(JOB): Please duplicate the lines of the listing starting at the line that contains "Select the Real" and ending at the line that contains "Mark the nominal", including both of those lines.

(DATASET RECORDS):
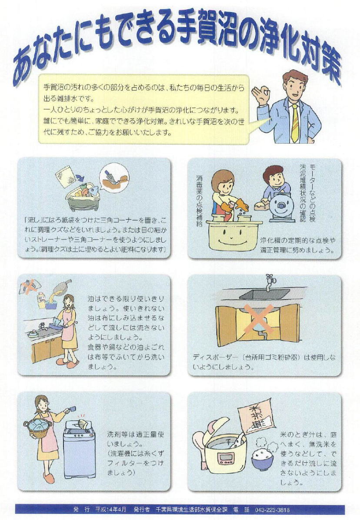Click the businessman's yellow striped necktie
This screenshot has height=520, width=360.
[294, 123]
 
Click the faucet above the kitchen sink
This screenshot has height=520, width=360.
[270, 282]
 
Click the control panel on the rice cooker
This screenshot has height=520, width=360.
[225, 459]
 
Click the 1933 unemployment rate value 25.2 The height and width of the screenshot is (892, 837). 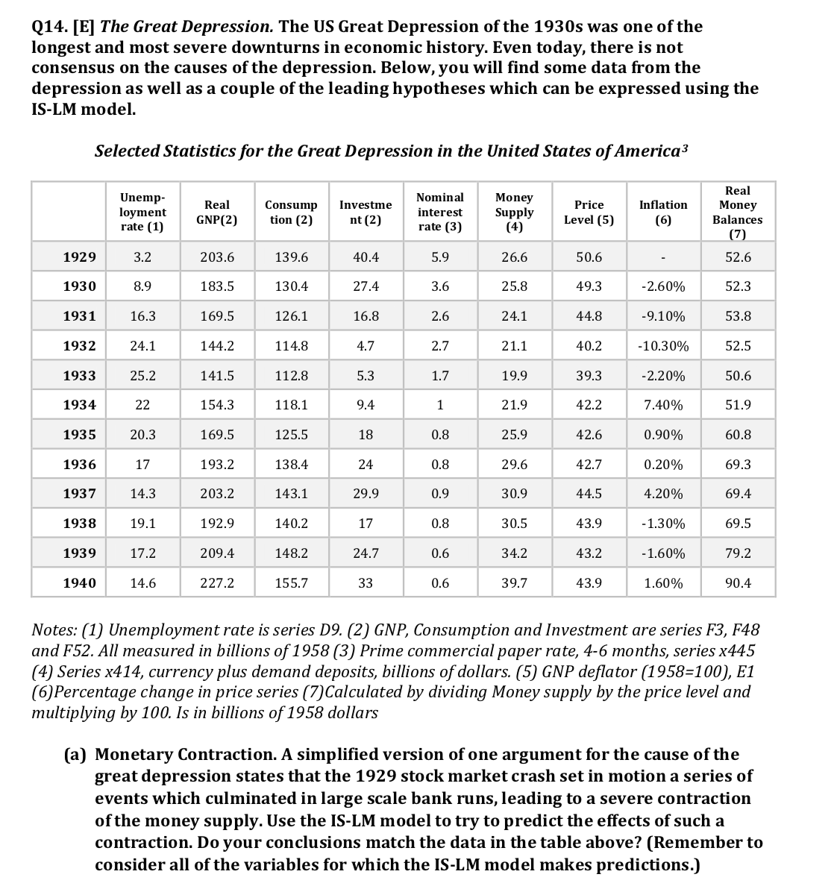(x=142, y=375)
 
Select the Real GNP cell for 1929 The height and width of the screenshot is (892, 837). (x=217, y=257)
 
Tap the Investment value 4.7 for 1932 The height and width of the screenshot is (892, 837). (x=366, y=346)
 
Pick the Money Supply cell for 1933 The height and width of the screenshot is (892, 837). (x=514, y=375)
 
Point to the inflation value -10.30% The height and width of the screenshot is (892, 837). (x=663, y=346)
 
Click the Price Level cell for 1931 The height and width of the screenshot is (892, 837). (x=589, y=316)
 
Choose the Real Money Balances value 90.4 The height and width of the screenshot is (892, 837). (x=738, y=583)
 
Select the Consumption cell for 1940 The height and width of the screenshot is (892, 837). (x=291, y=583)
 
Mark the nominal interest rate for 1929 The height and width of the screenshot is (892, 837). (x=440, y=257)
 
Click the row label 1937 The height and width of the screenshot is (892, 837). (x=79, y=494)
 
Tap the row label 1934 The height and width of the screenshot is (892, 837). (x=79, y=405)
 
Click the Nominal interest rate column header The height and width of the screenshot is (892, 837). (x=440, y=212)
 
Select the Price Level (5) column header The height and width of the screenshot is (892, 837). (x=589, y=212)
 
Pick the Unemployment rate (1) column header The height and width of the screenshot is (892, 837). (x=142, y=212)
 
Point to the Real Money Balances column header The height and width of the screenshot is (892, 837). (x=738, y=213)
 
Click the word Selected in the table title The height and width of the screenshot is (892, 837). (x=128, y=151)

(ANSWER FOR THIS EXERCISE):
Select the Real GNP cell for 1929 The height and width of the screenshot is (892, 837). (x=217, y=257)
 
Tap the Investment value 4.7 for 1932 The height and width of the screenshot is (892, 837). (x=366, y=346)
 
Pick the Money Supply cell for 1933 The height and width of the screenshot is (892, 837). (x=514, y=375)
 
Point to the inflation value -10.30% The height and width of the screenshot is (892, 837). (x=663, y=346)
 
Click the Price Level cell for 1931 The height and width of the screenshot is (892, 837). (x=589, y=316)
 
Choose the Real Money Balances value 90.4 The height and width of the screenshot is (892, 837). (x=738, y=583)
 
Select the Consumption cell for 1940 The height and width of the screenshot is (892, 837). (x=291, y=583)
 
Mark the nominal interest rate for 1929 The height and width of the screenshot is (892, 837). (x=440, y=257)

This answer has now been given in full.